##### RECORDS SUPPLIED
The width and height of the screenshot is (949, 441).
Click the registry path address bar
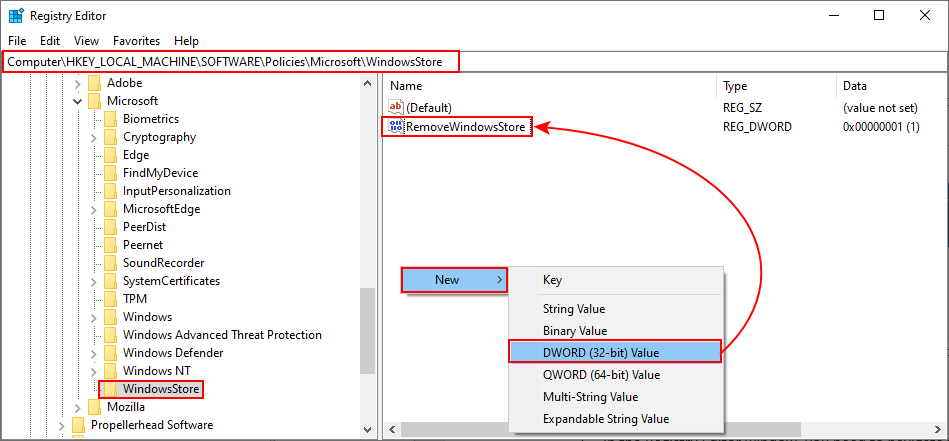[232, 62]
##########
##### RECORDS SUPPLIED
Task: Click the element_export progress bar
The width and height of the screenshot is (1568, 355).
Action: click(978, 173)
##########
##### RECORDS SUPPLIED
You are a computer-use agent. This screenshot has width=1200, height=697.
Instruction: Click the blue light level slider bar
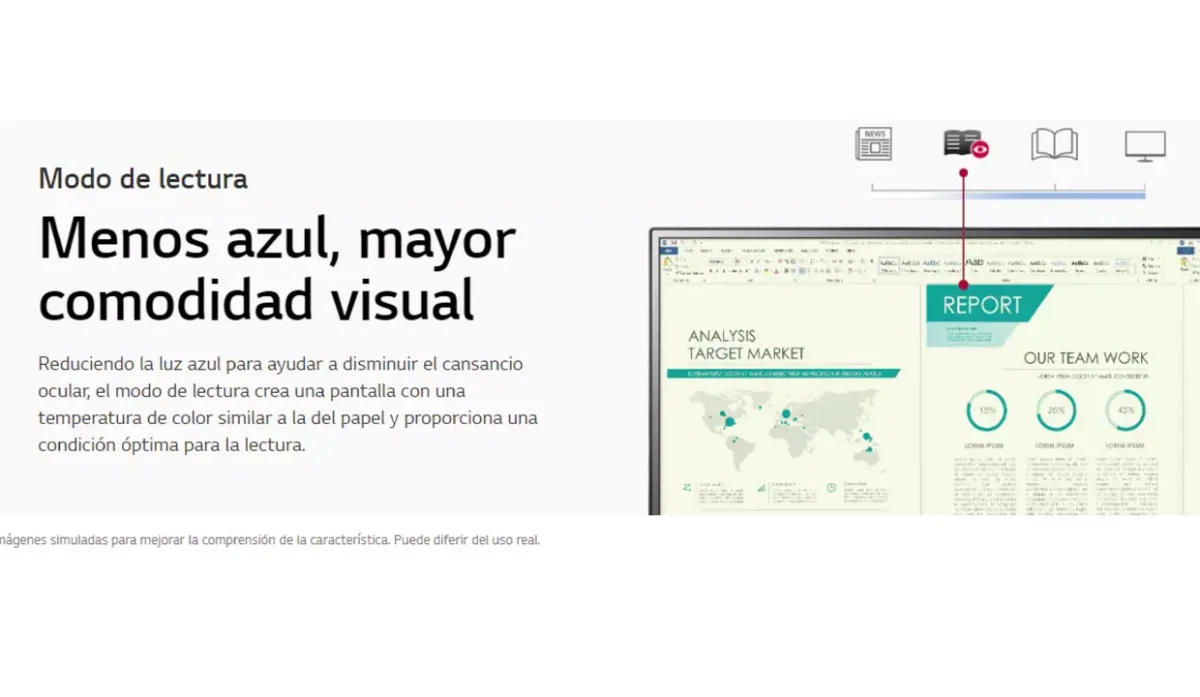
##########
> **TASK INSTRUCTIONS**: Nothing but the lines above from the one containing "You are a computer-use" through the one containing "Instruction: Click the" should appear in the answer, each repeated exactly.

> **EXPECTED ANSWER**:
You are a computer-use agent. This screenshot has width=1200, height=697.
Instruction: Click the blue light level slider bar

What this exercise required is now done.